The CNA Role in Emergencies
Florida CNAs do not provide advanced treatment, but they are usually the first person at the bedside. The exam tests three things: recognizing an emergency, getting the right help fast, and giving correct basic care until the nurse or emergency team arrives. Staying calm and never leaving the resident alone are the constants.
Choking — Conscious Adult
| Sign | Correct Response |
|---|---|
| Can cough, speak, or breathe | Encourage forceful coughing — do not interfere |
| Cannot cough, speak, or breathe (clutching throat) | Give abdominal thrusts (Heimlich) immediately |
For abdominal thrusts: stand behind the resident, make a fist with the thumb side just above the navel and below the breastbone, grasp the fist with the other hand, and give quick inward and upward thrusts. Continue until the object is expelled or the resident becomes unresponsive. If the resident becomes unresponsive, lower them safely, call for help, and begin CPR if trained, checking the mouth for the object before breaths.
Syncope (Fainting)
If a resident feels faint, help them sit or lie down before they fall and stay with them. If a resident faints, do not try to catch them — guide them safely to the floor, position on the back, elevate the legs, check breathing, and call the nurse. Do not give food or water until the resident is fully alert.
Seizures, Bleeding, and the Unresponsive Resident
Seizure Response
| Do | Do Not |
|---|---|
| Stay calm and stay with the resident | Do not restrain the resident |
| Lower the resident to the floor if standing | Do not put anything in the mouth |
| Move furniture and hazards away | Do not try to stop the seizure |
| Note the start time and duration | Do not leave the resident alone |
| Turn on the side when safe (recovery position) | Do not give food or water until fully alert |
After the seizure, keep the resident on their side, check breathing, and report duration and observations to the nurse immediately.
Severe Bleeding
- Put on gloves if available — but do not delay life-threatening care to find them.
- Apply firm direct pressure with a clean cloth or dressing.
- Do not remove the first cloth; add more on top if it soaks through.
- Elevate the limb if there is no suspected fracture.
- Call the nurse immediately and stay with the resident.
The Unresponsive Resident
An unresponsive resident is a true emergency. Tap and shout to check responsiveness. If there is no response: call for help / activate the facility emergency code immediately, do not leave the resident, check for normal breathing, and begin CPR if trained and authorized while help is on the way.
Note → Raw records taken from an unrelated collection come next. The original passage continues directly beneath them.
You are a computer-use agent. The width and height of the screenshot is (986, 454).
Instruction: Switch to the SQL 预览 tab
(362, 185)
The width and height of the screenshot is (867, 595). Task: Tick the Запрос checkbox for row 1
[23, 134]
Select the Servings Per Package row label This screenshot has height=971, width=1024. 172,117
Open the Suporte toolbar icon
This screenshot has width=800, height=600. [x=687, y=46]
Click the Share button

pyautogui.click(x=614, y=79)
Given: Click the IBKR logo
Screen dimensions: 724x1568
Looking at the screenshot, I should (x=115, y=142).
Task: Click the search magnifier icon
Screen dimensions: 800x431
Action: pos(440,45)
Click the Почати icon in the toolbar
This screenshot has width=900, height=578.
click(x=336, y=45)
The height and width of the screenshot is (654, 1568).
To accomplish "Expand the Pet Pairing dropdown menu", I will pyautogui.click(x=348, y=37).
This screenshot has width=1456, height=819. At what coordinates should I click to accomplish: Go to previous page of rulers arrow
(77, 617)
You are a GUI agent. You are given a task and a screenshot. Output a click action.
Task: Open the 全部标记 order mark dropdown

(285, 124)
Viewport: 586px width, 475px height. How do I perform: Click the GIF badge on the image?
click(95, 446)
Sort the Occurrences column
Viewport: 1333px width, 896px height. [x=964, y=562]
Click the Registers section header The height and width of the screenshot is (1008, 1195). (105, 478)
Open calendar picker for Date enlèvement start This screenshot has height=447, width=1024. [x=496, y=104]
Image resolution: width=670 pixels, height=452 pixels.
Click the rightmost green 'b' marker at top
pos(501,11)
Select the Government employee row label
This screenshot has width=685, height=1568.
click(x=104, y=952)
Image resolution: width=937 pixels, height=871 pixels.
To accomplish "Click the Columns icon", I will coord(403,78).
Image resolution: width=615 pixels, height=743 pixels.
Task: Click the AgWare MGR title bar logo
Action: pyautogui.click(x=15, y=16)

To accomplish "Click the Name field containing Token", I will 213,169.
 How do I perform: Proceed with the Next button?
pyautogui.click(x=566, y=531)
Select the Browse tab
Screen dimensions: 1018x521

Give a clear report to the nurse or emergency team: what you found, when, and what you did.
When to Call the Nurse vs. 911
| Situation | Action |
|---|---|
| Change in condition, mild complaint, abnormal vital sign | Report to the nurse promptly |
| Choking cleared by the resident's own coughing | Stay, monitor, report to the nurse |
| Unresponsive, not breathing, no pulse | Activate the emergency code / 911 immediately, start CPR if trained |
| Choking not cleared, severe uncontrolled bleeding | Call for emergency help / 911 immediately |
| Signs of stroke (sudden facial droop, arm weakness, slurred speech) | Call the nurse immediately, note the time symptoms started, 911 per facility protocol |
In a licensed Florida facility, the CNA's correct path for most events is to call the nurse, who decides on 911. For an unresponsive, non-breathing, or pulseless resident, the CNA activates the emergency response without delay — this is the one situation where waiting is wrong.
A resident eating lunch suddenly grabs their throat, cannot speak or cough, and is turning blue. What should the CNA do?
A CNA enters a room and finds a resident who does not respond to tapping or shouting and does not appear to be breathing normally. What is the priority action?